Le langage dans ces tweets n’était pas très différent de ce que le Canada et d’autres pays disent sur une base régulière à propos de l’Arabie saoudite. Les tweets ont plutôt été la goutte qui a fait déborder le vase.

Les relations entre le Canada et l’Arabie saoudite étaient donc déjà tendues ?

« Oui. Premièrement, les politiques étrangères saoudiennes sont beaucoup plus agressives depuis trois ans. Deuxièmement, le président Trump y est aussi pour quelque chose. Quand vous avez un président américain qui dit ouvertement à l’Arabie saoudite qu’il n’est pas préoccupé par les droits de la personne, ça donne une forme de licence à Riyad. Il ne faut pas tout imputer à Trump, mais il y a un encouragement indirect ici. Troisièmement, il y a aussi une accumulation de frustrations entre le Canada et l’Arabie saoudite depuis deux, trois ans. Il ne faut pas oublier que du point de vue de l’Arabie saoudite, Raïf Badawi n’est pas citoyen canadien, donc elle estime que c’est une affaire purement interne qui ne concerne pas le Canada. »

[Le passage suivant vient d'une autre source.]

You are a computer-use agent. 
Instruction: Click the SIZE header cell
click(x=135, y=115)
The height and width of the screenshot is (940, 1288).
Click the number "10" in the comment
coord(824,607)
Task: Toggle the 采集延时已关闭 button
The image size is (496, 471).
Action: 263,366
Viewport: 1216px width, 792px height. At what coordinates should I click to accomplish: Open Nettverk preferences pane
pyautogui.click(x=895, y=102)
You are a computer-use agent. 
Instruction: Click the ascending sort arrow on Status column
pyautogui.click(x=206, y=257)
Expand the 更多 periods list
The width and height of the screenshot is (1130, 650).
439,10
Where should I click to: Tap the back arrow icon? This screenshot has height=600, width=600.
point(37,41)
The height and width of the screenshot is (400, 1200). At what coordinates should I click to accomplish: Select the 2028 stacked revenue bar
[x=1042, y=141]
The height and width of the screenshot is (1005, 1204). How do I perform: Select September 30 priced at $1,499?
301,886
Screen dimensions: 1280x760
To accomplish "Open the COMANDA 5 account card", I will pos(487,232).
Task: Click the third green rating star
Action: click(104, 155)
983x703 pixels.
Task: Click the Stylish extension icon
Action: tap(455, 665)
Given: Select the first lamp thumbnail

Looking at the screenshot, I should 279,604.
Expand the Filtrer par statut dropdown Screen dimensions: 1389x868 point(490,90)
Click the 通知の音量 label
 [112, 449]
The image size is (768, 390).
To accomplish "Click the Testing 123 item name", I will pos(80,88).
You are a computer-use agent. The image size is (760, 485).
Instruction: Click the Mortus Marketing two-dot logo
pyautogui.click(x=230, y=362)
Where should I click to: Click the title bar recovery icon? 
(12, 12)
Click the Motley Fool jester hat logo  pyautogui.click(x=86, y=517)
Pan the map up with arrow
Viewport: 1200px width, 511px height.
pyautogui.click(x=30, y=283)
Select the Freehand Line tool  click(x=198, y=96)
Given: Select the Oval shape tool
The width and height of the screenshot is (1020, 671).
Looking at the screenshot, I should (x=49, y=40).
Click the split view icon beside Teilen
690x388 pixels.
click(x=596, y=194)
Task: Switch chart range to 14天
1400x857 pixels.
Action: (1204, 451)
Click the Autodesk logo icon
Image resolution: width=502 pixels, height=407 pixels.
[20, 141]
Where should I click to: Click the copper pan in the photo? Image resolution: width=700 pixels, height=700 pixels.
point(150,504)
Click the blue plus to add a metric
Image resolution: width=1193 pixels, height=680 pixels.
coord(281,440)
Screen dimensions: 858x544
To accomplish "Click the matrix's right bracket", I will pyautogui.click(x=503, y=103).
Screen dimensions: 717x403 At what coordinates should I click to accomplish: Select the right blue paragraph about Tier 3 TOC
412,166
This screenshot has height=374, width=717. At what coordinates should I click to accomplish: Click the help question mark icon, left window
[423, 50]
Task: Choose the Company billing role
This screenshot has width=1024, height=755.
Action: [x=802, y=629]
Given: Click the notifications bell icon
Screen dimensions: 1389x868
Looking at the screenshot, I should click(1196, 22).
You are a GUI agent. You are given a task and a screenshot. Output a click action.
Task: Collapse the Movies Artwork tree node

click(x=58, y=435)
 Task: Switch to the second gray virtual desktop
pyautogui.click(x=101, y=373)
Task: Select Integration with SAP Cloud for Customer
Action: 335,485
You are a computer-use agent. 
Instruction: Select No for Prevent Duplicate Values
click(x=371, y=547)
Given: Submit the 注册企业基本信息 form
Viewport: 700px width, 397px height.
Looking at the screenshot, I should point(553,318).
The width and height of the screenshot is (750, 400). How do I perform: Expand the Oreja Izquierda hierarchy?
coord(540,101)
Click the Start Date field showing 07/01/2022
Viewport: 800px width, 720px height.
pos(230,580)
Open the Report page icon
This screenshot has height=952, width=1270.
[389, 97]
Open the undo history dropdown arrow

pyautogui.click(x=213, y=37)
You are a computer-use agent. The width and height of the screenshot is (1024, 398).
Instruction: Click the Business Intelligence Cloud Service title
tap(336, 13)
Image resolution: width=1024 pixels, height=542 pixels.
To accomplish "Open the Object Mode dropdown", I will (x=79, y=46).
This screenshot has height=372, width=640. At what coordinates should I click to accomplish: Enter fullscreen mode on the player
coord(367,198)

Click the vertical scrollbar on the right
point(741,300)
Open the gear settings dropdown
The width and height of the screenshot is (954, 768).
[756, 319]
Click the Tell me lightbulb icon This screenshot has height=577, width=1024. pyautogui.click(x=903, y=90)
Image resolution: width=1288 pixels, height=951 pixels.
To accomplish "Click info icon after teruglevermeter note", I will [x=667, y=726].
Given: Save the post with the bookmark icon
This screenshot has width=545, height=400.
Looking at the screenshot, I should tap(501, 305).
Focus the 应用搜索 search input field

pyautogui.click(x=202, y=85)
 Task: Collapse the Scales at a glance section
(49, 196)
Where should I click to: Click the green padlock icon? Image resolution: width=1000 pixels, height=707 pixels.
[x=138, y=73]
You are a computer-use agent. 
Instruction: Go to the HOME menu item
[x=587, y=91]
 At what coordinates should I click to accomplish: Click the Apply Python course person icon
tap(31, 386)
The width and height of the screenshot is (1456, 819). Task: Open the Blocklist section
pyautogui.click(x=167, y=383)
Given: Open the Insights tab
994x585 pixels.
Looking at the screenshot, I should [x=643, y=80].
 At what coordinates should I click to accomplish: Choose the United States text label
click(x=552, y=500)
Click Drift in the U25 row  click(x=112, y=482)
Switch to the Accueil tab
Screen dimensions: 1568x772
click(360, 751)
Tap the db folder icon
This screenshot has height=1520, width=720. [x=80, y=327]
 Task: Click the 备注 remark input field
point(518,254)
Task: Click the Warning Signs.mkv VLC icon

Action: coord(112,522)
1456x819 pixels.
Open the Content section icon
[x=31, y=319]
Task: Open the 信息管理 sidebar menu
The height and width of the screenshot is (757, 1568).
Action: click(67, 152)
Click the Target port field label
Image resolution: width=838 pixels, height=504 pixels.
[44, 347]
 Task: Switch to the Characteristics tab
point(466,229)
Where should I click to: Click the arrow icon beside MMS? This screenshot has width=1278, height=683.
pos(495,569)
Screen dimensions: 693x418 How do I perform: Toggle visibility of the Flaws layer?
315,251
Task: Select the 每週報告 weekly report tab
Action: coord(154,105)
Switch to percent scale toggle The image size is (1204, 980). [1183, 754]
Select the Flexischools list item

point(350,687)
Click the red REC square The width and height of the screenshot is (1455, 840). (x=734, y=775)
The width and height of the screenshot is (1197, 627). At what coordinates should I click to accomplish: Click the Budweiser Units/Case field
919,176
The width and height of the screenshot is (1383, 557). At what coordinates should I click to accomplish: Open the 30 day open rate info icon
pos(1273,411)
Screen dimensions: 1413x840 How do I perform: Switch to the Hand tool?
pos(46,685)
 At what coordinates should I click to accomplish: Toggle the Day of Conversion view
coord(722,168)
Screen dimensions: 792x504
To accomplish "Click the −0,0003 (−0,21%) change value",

Pourquoi les sanctions de l’Arabie saoudite envers le Canada ne touchent-elles pas le pétrole ?

« Les exportations de pétrole saoudien au Canada ne vont pas cesser, comme l’a déclaré jeudi Riyad. En plus, ces exportations sont marginales [seulement 10 % du pétrole au Canada provient de l’Arabie saoudite]. On peut dire que l’Arabie saoudite a fait un calcul rationnel ici, et il faut comprendre que ce qui importe, ce n’est pas la quantité de pétrole exporté au Canada, mais bien le message que cela envoie aux autres pays et au marché pétrolier. L’Arabie saoudite veut demeurer un acteur fiable en matière d’exportations de pétrole. Les représailles de Riyad envers le Canada en ce moment envoient un message d’instabilité, et cela, à un coût pour l’image de marque de l’Arabie saoudite, si on veut. »

Les raids meurtriers de l’Arabie saoudite au Yémen pourraient-ils inciter d’autres pays à soutenir le Canada publiquement ?

« Je ne pense pas. Il y a eu un peu d’attention médiatique sur les récents événements au Yémen, c’est-à-dire le bombardement d’un autobus qui a fait une trentaine de morts [selon les chiffres rapportés par l’AFP], dont des enfants. Les critiques de la communauté internationale ont été limitées, mais il y a une légère tendance à l’augmentation de ces critiques-là dans la dernière année. Le gouvernement Trump continue à appuyer de façon chaleureuse l’Arabie saoudite en général, mais on voit au Congrès qu’il y a une conscience claire de la contre-productivité et de l’immoralité de cette guerre-là. En Europe, c’est la même chose, mais à un degré supérieur. L’opposition augmente, mais les pays européens ne sont quand même pas prêts à prendre des mesures fermes, donc je ne pense pas que ça va arriver.